Going line by line through the entries below, count those that contain "Kurir". Give the number by itself.

--- Records for the exercise ---

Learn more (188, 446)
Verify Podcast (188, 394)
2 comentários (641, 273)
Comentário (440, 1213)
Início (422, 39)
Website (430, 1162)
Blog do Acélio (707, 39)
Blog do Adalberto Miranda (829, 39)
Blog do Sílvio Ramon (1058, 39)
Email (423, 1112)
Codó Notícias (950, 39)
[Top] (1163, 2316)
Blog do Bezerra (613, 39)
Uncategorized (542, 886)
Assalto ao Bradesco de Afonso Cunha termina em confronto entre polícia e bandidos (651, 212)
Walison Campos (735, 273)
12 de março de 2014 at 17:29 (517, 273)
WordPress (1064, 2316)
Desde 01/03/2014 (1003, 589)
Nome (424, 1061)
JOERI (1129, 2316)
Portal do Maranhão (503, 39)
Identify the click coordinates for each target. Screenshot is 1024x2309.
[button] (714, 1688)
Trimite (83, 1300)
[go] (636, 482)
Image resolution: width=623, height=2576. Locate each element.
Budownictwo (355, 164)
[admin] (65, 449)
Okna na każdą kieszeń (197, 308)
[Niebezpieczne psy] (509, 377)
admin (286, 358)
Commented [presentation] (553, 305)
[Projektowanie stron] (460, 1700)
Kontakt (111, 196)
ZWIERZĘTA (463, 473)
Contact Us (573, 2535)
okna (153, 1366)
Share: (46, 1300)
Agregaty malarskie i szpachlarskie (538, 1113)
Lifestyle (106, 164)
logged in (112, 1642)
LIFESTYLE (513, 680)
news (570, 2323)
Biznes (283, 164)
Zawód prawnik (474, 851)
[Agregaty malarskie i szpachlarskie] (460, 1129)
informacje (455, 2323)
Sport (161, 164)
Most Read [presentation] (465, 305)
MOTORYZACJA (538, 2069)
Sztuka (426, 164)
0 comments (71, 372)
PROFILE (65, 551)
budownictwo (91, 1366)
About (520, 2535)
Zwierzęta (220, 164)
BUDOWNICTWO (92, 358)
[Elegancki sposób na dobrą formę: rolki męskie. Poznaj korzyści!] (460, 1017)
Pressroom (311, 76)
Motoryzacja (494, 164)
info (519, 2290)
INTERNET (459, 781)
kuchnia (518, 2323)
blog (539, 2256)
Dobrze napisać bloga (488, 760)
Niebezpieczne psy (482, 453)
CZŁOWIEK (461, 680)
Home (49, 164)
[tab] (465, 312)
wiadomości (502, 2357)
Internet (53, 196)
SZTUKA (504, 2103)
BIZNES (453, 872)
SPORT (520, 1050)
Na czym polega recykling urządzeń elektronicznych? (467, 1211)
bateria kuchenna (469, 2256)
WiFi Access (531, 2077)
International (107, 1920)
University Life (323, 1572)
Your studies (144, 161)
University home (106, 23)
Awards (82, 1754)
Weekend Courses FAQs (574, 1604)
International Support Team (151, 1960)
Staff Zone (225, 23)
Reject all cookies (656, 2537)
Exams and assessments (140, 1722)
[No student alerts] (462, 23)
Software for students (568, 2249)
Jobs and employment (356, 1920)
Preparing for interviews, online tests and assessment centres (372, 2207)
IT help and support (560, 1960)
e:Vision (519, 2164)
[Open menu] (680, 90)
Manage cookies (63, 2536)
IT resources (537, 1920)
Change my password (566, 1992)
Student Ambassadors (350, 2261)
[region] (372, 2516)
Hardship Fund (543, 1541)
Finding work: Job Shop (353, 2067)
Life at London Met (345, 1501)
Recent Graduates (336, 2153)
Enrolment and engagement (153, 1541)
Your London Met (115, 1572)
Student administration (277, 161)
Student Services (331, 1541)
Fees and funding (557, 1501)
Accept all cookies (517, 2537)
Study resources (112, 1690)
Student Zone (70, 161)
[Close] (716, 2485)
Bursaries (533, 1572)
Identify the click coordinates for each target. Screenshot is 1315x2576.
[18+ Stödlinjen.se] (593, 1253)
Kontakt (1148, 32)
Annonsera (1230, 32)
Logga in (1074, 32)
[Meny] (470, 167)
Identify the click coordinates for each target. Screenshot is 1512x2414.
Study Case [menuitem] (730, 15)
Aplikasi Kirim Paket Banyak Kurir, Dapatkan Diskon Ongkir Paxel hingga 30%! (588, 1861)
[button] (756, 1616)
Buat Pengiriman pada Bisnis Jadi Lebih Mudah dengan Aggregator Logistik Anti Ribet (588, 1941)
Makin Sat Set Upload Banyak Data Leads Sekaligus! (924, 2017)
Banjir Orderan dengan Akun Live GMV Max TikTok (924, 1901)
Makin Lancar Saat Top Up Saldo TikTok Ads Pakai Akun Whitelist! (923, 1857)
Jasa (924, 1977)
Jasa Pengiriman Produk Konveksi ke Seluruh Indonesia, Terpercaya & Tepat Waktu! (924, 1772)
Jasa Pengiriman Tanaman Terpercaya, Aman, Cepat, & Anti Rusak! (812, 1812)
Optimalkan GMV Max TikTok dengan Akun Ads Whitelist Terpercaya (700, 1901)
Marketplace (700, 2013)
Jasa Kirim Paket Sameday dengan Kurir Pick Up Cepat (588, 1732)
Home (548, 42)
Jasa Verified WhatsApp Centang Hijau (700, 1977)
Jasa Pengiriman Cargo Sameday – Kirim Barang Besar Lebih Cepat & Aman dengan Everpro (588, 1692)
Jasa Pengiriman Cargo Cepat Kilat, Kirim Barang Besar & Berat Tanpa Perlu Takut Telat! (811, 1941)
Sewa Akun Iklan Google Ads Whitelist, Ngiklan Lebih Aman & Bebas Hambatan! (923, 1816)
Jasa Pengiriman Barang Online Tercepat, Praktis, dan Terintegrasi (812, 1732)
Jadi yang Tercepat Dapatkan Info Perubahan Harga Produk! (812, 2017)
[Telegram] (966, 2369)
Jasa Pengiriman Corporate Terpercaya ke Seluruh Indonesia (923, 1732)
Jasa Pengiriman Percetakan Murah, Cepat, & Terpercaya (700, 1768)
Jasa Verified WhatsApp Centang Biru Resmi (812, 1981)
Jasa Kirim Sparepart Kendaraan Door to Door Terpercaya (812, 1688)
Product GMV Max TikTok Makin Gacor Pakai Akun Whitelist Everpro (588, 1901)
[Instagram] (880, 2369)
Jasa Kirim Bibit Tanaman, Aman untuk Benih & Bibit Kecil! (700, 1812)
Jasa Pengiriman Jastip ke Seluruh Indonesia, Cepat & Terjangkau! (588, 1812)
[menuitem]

---

**Reply to the exercise:**
2